BAGIKAN
[Sipa]

Anti bisa eksperimental telah dikembangkan melawan dendrotoxin dari ular berbisa yang paling ditakuti di dunia, mamba hitam, yang dapat ditemukan di Afrika. Percobaan dilakukan dalam kolaborasi antara Technical University of Denmark (DTU), Instituto Clodomiro Picado di Kosta Rika, dan IONTAS di Cambridge, Inggris, dan temuannya baru-baru ini telah dipublikasikan dalam jurnal Nature Communications.

Andreas Hougaard Laustsen, profesor di DTU Bioengineering, memperkirakan bahwa temuan ini dapat mengarah pada perubahan paradigma dalam pengobatan pada gigitan ular.

“Lompatan ke depan dalam percobaan kami adalah bahwa kami menggunakan metode bioteknologi untuk menemukan dan kemudian menyebarkan antibodi manusia di laboratorium untuk memungkinkan penggunaan dalam pengobatan eksperimental ular berbisa mamba hitam.

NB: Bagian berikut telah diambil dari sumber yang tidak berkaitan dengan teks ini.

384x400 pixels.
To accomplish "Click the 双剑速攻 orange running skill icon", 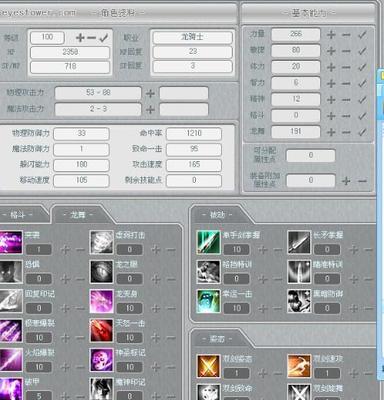I will coord(299,366).
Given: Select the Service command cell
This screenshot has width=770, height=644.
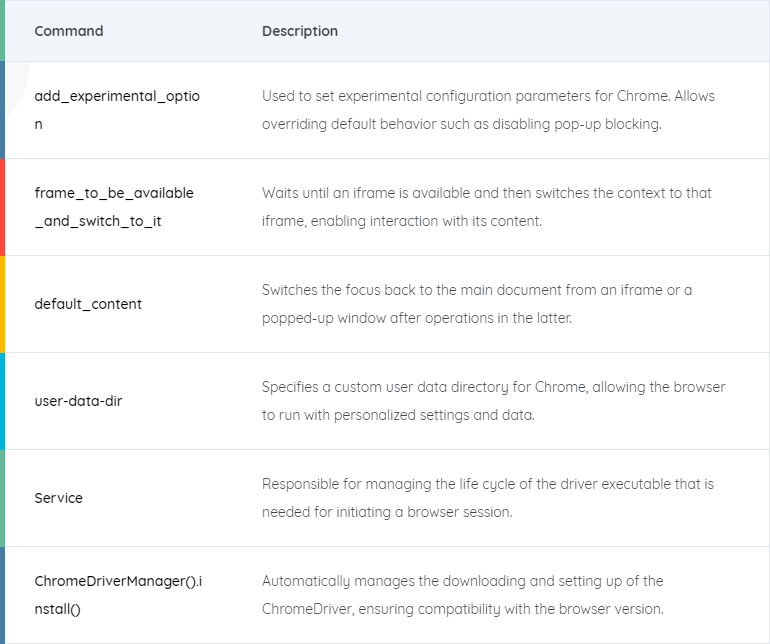Looking at the screenshot, I should (x=58, y=498).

Metode yang kami gunakan dapat digunakan untuk menemukan antibodi manusia di laboratorium dengan mensimulasi sistem kekebalan manusia, jadi kita dapat menghindari penyuntikan pasien dengan racun ular untuk meningkatkan antibodi melalui imunisasi,” kata Andreas Hougaard Laustsen.

Antibodi untuk anti bisa ular mamba hitam eksperimental ditemukan menggunakan kepustakaan antibodi yang mengandung gen antibodi manusia yang diekstrak dari sel darah putih dalam darah donor. Gen-gen ini dimasukkan ke dalam partikel virus rekayasa genetika yang dapat mengekspresikan antibodi manusia yang diinginkan pada permukaannya. Partikel-partikel virus ini kemudian digunakan untuk menyaring dan menemukan antibodi manusia yang dapat mengikat dendrotoxin mamba hitam. Setelah antibodi yang tepat ditemukan, gen antibodi dimasukkan ke dalam sel mamalia yang bertindak sebagai pabrik sel dengan output antibodi monoklonal yang besar.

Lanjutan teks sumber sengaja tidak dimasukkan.